AC : On ne veut pas arriver avec notre arrogance de Français, du coup on a des petites équipes de trois à six personnes en local selon l’avancée.
JR : La ressource technique reste à Nantes en revanche, elle est mutualisée pour tous les pays.
Dans un monde parfait, où vous voyez-vous dans cinq ans ?
AC : On voudrait couvrir l’Europe, peut-être même aller au-delà. Quand on a préparé la levée de fonds, on a trouvé un concurrent américain qui fait à peu près la même chose que nous et on s’est dit qu’il y avait un marché là- bas. Aller à la conquête de l’Amérique c’est un peu le délire de tout entrepreneur ! Déjà, ce qu’on a fait en France, c’est fabuleux. Si on peut arriver à le faire en Europe, ce sera extraordinaire et si on arrive à aller au-delà ce sera complètement dingue ! C’est vraiment du challenge entrepreneurial. On a réussi à avoir une certaine taille et on pense qu’on a les capacités à faire une belle licorne « Tech retail » européenne. Mais, à l’inverse de certains, on n’a pas besoin d’atteindre une taille critique monstrueuse, on a déjà atteint la rentabilité.
JR : On s’était dit qu’il faudrait qu’on arrive à faire émerger un nouveau standard, le faire accepter à l’échelle de la France.
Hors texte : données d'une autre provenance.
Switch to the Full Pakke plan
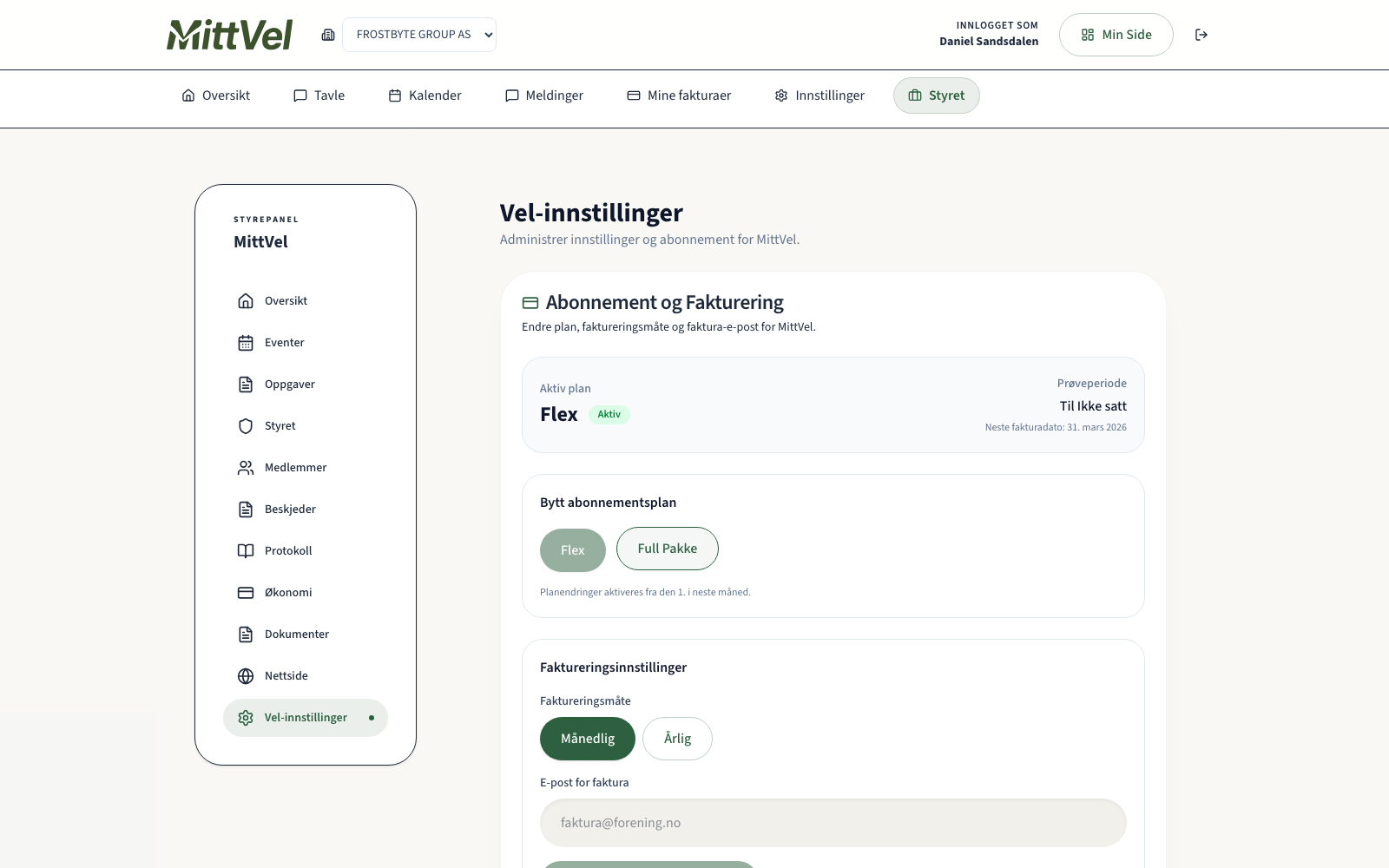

Aujourd’hui, cette case est cochée. Le nouveau challenge qui peut nous animer c’est la reproduction à l’échelle européenne, avec une dimension d’entreprise nouvelle aussi. Pour la première case on était entre 25 et 50 salariés, tout le monde faisait tout. On arrive maintenant à l’échelle de la centaine, c’est une autre façon de piloter, de prendre des décisions.
AC : Cette taille nous permet aussi de lancer d’autres projets… On en a d’ailleurs un sur lequel on va communiquer à l’occasion de Start West, le 19 octobre.
On peut en savoir plus ?
AC : C’est un projet avec d’autres entrepreneurs du territoire sur lequel on travaille depuis le mois de juin. Ça s’appelle Premier étage. L’idée est que les entrepreneurs de la Tech aident les néo-entrepreneurs en apportant du financement notamment.
JR : L’idée est aussi de partager les compétences et les ressources de chacun.
AC : On a eu la chance de recevoir beaucoup de l’écosystème nantais et on estime que maintenant c’est le moment de rendre. On est dans Réseau entreprendre, La Cantine, le CJD… et, en accompagnant des boîtes, on s’est rendu compte qu’à un moment il manque le premier financement. Même si on n’est pas « blindés», à plusieurs on arrivera à aider plus que par des bons mots, car in fine il faut de l’argent… De cette façon, il y aura plus de talents sur le territoire et tout le monde en bénéficiera.